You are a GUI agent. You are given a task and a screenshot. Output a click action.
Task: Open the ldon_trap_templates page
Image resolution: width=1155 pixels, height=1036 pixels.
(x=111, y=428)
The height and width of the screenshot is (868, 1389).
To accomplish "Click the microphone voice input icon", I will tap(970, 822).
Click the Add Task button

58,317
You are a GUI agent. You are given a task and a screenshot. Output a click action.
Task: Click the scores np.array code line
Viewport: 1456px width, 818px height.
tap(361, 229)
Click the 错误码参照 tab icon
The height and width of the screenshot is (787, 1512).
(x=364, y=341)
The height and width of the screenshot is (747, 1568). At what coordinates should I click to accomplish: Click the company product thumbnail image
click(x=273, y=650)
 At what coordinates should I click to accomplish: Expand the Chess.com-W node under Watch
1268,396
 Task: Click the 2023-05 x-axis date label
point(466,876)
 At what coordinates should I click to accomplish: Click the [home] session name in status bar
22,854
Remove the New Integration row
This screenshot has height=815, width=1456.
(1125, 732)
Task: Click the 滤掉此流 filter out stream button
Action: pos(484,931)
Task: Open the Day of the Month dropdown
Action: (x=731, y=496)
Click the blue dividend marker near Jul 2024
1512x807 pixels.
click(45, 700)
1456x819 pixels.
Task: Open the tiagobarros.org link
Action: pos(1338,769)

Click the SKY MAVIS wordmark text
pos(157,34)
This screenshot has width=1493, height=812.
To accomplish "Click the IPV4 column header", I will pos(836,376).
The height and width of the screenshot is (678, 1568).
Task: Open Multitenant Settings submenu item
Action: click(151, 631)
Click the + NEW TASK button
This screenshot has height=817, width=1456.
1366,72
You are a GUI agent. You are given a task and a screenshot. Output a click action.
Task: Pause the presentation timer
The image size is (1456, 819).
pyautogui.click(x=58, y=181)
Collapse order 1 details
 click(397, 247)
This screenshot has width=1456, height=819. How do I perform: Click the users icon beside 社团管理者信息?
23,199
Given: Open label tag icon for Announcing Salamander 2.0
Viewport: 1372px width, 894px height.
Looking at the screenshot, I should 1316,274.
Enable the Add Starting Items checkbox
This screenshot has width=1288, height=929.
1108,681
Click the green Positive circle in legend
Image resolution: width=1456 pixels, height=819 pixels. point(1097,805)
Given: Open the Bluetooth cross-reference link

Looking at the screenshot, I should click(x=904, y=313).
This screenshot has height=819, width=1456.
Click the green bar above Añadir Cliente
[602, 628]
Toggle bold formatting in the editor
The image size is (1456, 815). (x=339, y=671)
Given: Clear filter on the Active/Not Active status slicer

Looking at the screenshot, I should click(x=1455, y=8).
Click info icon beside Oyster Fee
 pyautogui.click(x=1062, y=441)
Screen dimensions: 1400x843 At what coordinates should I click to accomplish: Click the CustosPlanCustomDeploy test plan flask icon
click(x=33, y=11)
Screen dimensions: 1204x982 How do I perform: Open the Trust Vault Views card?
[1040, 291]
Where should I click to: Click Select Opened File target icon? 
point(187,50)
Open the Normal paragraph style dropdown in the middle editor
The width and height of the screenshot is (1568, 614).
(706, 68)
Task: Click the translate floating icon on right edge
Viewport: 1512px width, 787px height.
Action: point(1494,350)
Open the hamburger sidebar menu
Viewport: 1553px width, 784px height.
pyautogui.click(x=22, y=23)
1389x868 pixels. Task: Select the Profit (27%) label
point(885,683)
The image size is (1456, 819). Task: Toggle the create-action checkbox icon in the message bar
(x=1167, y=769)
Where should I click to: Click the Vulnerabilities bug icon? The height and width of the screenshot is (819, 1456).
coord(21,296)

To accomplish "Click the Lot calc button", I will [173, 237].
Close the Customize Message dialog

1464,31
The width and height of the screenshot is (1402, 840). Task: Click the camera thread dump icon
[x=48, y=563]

=-=-=

■ **Exercise objective**:
Find the line with "Click the SKY MAVIS wordmark text" in the material above. Reproduce it and each line after it up to and including the line with "This screenshot has width=1493, height=812.".

■ **Result of the exercise**:
Click the SKY MAVIS wordmark text
pos(157,34)
This screenshot has width=1493, height=812.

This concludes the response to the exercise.